ロンドン金庫の覇権 ― イングランド銀行が世界の金を預かる理由

イングランド銀行が金を「持ち続けること」と「他国の金を預かること」は、ロンドン市場という特殊な環境や中央銀行の職責が組み合わさって生まれたものである。以下では、両方の側面について掘り下げる。

英国が自国準備として金を残す理由

  • 国際準備の一部としての役割 – 英国の外貨準備は外貨建て資産やIMFの特別引出権と並んで金を含んでおり、わずかながら保有を続けている。世界各国の中央銀行が金を持つ理由には、金融危機時のパフォーマンスやインフレヘッジ、他資産との低い相関による分散効果があり、金を「価値の保全手段」と捉える見方が強い。英国も同様に、ポートフォリオの一部として金を持ち続けることで、紙幣や債券とは異なる価値の源泉を確保している。
  • 経済・地政学的な安全弁 – IMFの解説によれば、金は「どの政府や中央銀行ネットワークの支配も受けない唯一の資産」であり、資産凍結やドル支配からの逃避手段として金の重要性が高まっている。西側制裁で外貨準備が凍結されるリスクが意識される中、金を一定量確保することは主権防衛策と理解される。
  • 金保有縮小の経緯 – 他方、英国は1999〜2002年に金の値動きが不安定で利子を生まないことを理由に保有量の半分を外貨資産へ乗り換えた。現在の保有量は多くないが、完全に手放していないのは上記の理由があるからであり、金は「最後の保険」として維持されている。

ロンドンで他国の金を預かる理由

  • 安全性と信頼 – イングランド銀行はロンドンで世界有数の金庫を運営し、「英国政府および他国の中央銀行の金を安全に保管する」ことを役割に掲げている。

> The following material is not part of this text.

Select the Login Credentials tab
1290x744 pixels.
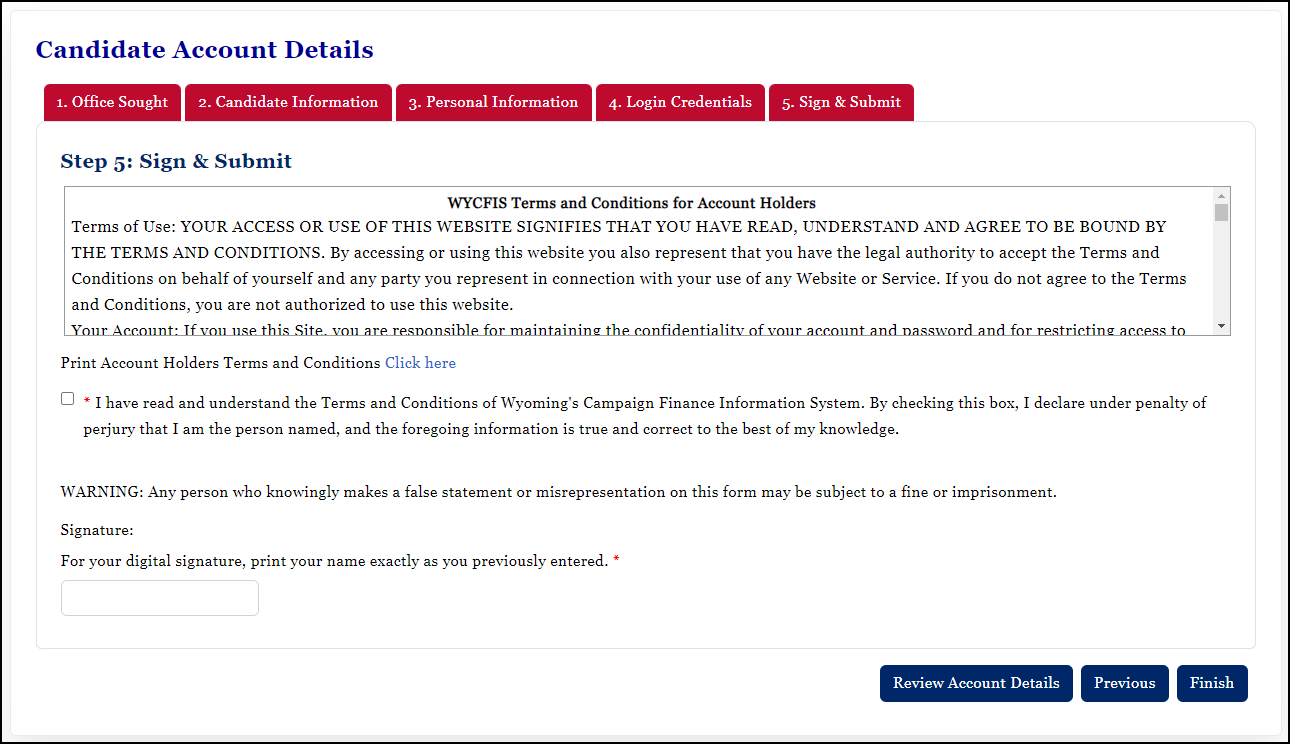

バンカーの調査でも、米英に金を預ける理由は第二次大戦時のような盗難リスクを避ける歴史的経緯や安全性にあるとされ、イングランド銀行では150年以上盗難がない。
  • ロンドン市場の流動性 – ロンドンは物理的金取引の国際中心地であり、預け先がロンドンなら売買や貸借が迅速にできる。イングランド銀行も「ロンドン金市場の流動性へのアクセスを提供することで金融安定を支える」と明言し、中央銀行が金を貸し出したり売買したりする際はバーを動かさずに名義だけを移す仕組みを採用している。ロンドンに金を置けば輸送コストやリスクを省けるため、設備のない国や運搬費を節約したい国には合理的である。
  • 国際機関の指定保管庫 – イングランド銀行はIMFが指定する4つの金保管庫の一つであり、国際決済銀行(BIS)もその顧客にロンドン保管を提供している。多くの中央銀行はIMFやBISの取引を行うためロンドンに口座を持ち、金貸出市場の参加にも欠かせない。
  • 歴史的な集積と信認維持 – 20世紀を通じて欧州の中央銀行はロンドンを「安全な避難所」とみなし、英国の金庫には他国から大量の金が集まった。今もドイツ、オーストリア、スイスなどが数百トン規模の金を預けている。英国はこうした預かり資産から保管料収入も得ており、ロンドン市場の地位維持や金融サービス業の強化にもつながっている。

まとめ

イングランド銀行がわずかながら金を保持し続けるのは、外貨準備の多様化・危機対応能力・主権防衛といった機能を金が担うからであり、過去の大量売却後も「最後の安全弁」として残している。一方で、他国の金をロンドンで預かるのは、安全性・流動性・歴史的信用・国際機関との連携といった要素が重なり、預ける側と預かる側の双方にメリットがあるからである。